En outre, les canons sans recul de type M40 106 mm, probablement des répliques iraniennes du M40 américain, jouent un rôle antichars et antipersonnel.
Les M40 sont depuis longtemps populaires en Iran et dans les groupes fournis par l’Iran, et sont répandus dans la région.
L’exercice militaire du Hezbollah était un rappel à Israël, à l’Iran et au peuple libanais de sa capacité et de son rôle militaire.
Cette démonstration était un « avertissement » à l’égard de toute tentative militaire à laquelle pourraient recourir les Israéliens, estime l’analyste libanais Souhayb Jawar. Il ajoute que la manœuvre a pris un « caractère offensif » au vu des armes exposées et de la démonstration d’une incursion en Israël.

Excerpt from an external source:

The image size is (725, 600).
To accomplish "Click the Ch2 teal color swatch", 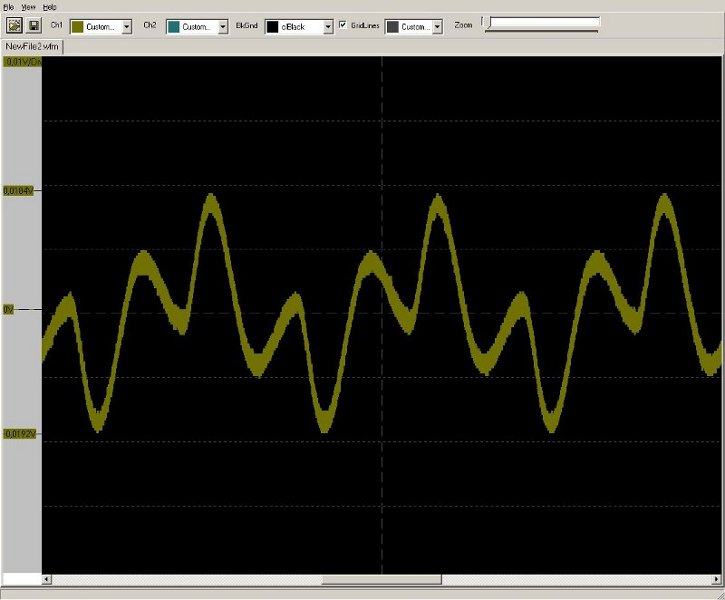I will coord(173,27).
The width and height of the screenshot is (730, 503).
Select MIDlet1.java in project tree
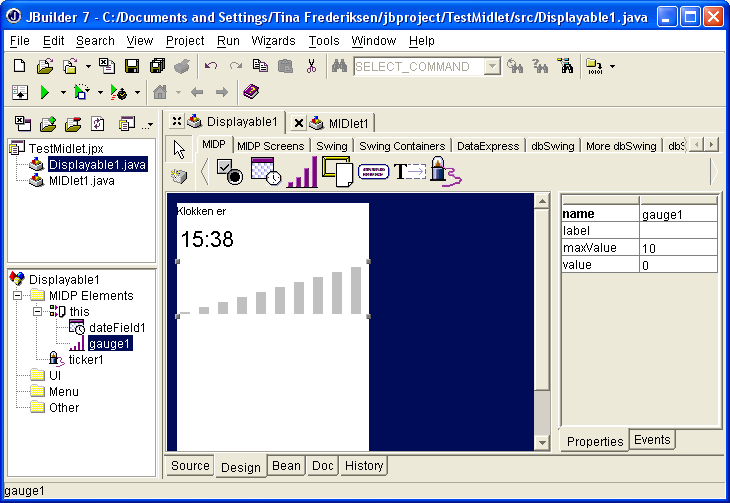(x=81, y=181)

Réaction aux pressions iraniennes
Cette parade militaire s’est également tenue dans un contexte de pression croissante de l’Iran sur le Hezbollah pour qu’il s’affirme davantage dans la région, souligne Jawar. La veille de l’événement, l’ambassadeur iranien au Liban, Mojtaba Amani, avait mis en garde contre les « promesses économiques vides » pour les pays qui « se retirent de leurs capacités militaires ».
Le Hezbollah a commencé à retirer progressivement ses forces de Syrie, fait observer Souhayb Jawar, tandis qu’Israël accroît ses frappes contre des sites de l’Iran et ses supplétifs dans le pays.
Cet exercice militaire était également un rappel du Hezbollah à ses partisans libanais de son stock d’armes et de son refus d’engager un quelconque désarmement. L’événement pourrait être un étalage de détermination avant les élections parlementaires, pour lesquelles les campagnes de différents groupes politiques se sont concentrées sur le sujet du désarmement du Hezbollah.
Un Libanais de 22 ans a déclaré à MEE après cette manifestation que cette vitrine d’armes avait « renforcé ses sentiments » pour le Hezbollah : « Ce que j’aime à propos du Hezbollah, c’est qu’il ne combat pas juste pour lui-même… Il défend le peuple libanais. »
Traduit de l’anglais (original) par VECTranslation.